Your 2010 required distribution is going to be based on the total
balance in all your traditional IRAs on December 31 2009.
For purposes of this calculation, it doesn't matter whether or not you got a tax deduction for the IRA contributions. To the Internal Revenue Service, your IRA is just one pool of money, no matter how many accounts you have or how many contributions were deductible and how many weren't.
(Please note that we're talking about traditional IRAs. Don't include Roth IRAs in this calculation! You never have to take a distribution from your Roth IRA.)
As
long as you take the correct dollar amount, you can take your required
minimum distribution from any one of your IRAs or from several IRAs.
But in your case, the income taxes you owe on that distribution will depend on
which IRAs you tap for the required amount.
When you take money from a IRA that was funded with non-deductible contributions, only the earnings are taxable. Your original contributions are tax-free because you paid taxes on them before putting them into the IRA -- and each withdrawal is going to include some tax-free return of a contribution. "Making non-deductible IRA contributions is like putting cream in a cup of coffee. You can't take it out separately," says Ed Slott, a Rockville Centre NY tax accountant. "There's going to be a little cream in every sip you take."

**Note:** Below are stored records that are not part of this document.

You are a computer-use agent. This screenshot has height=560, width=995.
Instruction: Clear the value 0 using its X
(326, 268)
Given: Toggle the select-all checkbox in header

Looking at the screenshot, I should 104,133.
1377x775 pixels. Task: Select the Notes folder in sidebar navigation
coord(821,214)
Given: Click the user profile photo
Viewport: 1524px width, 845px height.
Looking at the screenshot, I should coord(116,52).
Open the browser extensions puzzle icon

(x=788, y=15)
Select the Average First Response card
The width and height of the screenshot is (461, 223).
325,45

To determine what percentage of each withdrawal is tax-free, you have to add up all your non-deductible contributions to the account and calculate what proportion of the total IRA balance they represent. "Let's say you make $2,000 of non-deductible contributions and the IRA is now worth $10,000," says Slott. "That means 80% of the account is tax-deferred earnings and 20% is after-tax contributions. When you take withdrawals, 80% of each withdrawal will be taxable, and 20% will be tax-free."